** Task description **
Write out the data below in full. Keep it exact.

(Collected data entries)
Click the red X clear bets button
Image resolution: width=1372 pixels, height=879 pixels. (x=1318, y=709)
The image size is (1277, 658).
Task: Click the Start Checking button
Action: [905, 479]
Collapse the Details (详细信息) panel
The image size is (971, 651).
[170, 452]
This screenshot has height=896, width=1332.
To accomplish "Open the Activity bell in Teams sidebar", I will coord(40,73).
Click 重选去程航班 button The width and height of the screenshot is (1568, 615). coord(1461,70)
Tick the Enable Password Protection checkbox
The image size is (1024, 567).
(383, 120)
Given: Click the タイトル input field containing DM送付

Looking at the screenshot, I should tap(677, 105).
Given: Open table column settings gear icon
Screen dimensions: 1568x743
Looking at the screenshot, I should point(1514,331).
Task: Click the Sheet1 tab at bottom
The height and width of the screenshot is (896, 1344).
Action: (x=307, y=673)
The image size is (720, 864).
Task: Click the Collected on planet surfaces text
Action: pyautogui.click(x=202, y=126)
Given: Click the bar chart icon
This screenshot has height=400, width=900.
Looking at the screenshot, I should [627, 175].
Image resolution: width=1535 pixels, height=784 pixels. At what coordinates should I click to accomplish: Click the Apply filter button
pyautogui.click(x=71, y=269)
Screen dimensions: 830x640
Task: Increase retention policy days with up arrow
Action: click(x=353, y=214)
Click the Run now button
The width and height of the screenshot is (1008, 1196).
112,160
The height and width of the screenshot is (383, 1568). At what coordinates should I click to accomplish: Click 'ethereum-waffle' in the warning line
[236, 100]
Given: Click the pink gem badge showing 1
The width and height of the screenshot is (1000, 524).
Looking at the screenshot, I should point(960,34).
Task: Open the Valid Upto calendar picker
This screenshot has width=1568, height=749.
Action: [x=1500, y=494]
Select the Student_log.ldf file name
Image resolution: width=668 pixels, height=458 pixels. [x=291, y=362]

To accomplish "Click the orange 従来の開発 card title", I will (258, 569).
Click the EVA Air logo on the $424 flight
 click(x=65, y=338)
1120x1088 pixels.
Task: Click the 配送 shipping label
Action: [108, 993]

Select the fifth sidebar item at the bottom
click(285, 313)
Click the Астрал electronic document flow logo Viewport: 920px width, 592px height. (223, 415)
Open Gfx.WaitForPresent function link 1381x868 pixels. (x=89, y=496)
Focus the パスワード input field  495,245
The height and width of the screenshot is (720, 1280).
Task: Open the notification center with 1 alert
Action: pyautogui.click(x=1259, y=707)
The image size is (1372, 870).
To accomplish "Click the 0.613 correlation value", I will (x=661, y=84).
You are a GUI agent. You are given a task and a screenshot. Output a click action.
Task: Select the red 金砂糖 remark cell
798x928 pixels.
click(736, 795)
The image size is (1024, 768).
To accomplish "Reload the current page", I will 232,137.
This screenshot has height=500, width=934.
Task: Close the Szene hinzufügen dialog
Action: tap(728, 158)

** Output below **
Click the red X clear bets button
Image resolution: width=1372 pixels, height=879 pixels. (x=1318, y=709)
The image size is (1277, 658).
Task: Click the Start Checking button
Action: [905, 479]
Collapse the Details (详细信息) panel
The image size is (971, 651).
[170, 452]
This screenshot has height=896, width=1332.
To accomplish "Open the Activity bell in Teams sidebar", I will coord(40,73).
Click 重选去程航班 button The width and height of the screenshot is (1568, 615). coord(1461,70)
Tick the Enable Password Protection checkbox
The image size is (1024, 567).
(383, 120)
Given: Click the タイトル input field containing DM送付

Looking at the screenshot, I should tap(677, 105).
Given: Open table column settings gear icon
Screen dimensions: 1568x743
Looking at the screenshot, I should point(1514,331).
Task: Click the Sheet1 tab at bottom
The height and width of the screenshot is (896, 1344).
Action: (x=307, y=673)
The image size is (720, 864).
Task: Click the Collected on planet surfaces text
Action: pyautogui.click(x=202, y=126)
Given: Click the bar chart icon
This screenshot has height=400, width=900.
Looking at the screenshot, I should [627, 175].
Image resolution: width=1535 pixels, height=784 pixels. At what coordinates should I click to accomplish: Click the Apply filter button
pyautogui.click(x=71, y=269)
Screen dimensions: 830x640
Task: Increase retention policy days with up arrow
Action: click(x=353, y=214)
Click the Run now button
The width and height of the screenshot is (1008, 1196).
112,160
The height and width of the screenshot is (383, 1568). At what coordinates should I click to accomplish: Click 'ethereum-waffle' in the warning line
[236, 100]
Given: Click the pink gem badge showing 1
The width and height of the screenshot is (1000, 524).
Looking at the screenshot, I should point(960,34).
Task: Open the Valid Upto calendar picker
This screenshot has width=1568, height=749.
Action: [x=1500, y=494]
Select the Student_log.ldf file name
Image resolution: width=668 pixels, height=458 pixels. [x=291, y=362]

To accomplish "Click the orange 従来の開発 card title", I will (258, 569).
Click the EVA Air logo on the $424 flight
 click(x=65, y=338)
1120x1088 pixels.
Task: Click the 配送 shipping label
Action: [108, 993]

Select the fifth sidebar item at the bottom
click(285, 313)
Click the Астрал electronic document flow logo Viewport: 920px width, 592px height. (223, 415)
Open Gfx.WaitForPresent function link 1381x868 pixels. (x=89, y=496)
Focus the パスワード input field  495,245
The height and width of the screenshot is (720, 1280).
Task: Open the notification center with 1 alert
Action: pyautogui.click(x=1259, y=707)
The image size is (1372, 870).
To accomplish "Click the 0.613 correlation value", I will (x=661, y=84).
You are a GUI agent. You are given a task and a screenshot. Output a click action.
Task: Select the red 金砂糖 remark cell
798x928 pixels.
click(736, 795)
The image size is (1024, 768).
To accomplish "Reload the current page", I will 232,137.
This screenshot has height=500, width=934.
Task: Close the Szene hinzufügen dialog
Action: tap(728, 158)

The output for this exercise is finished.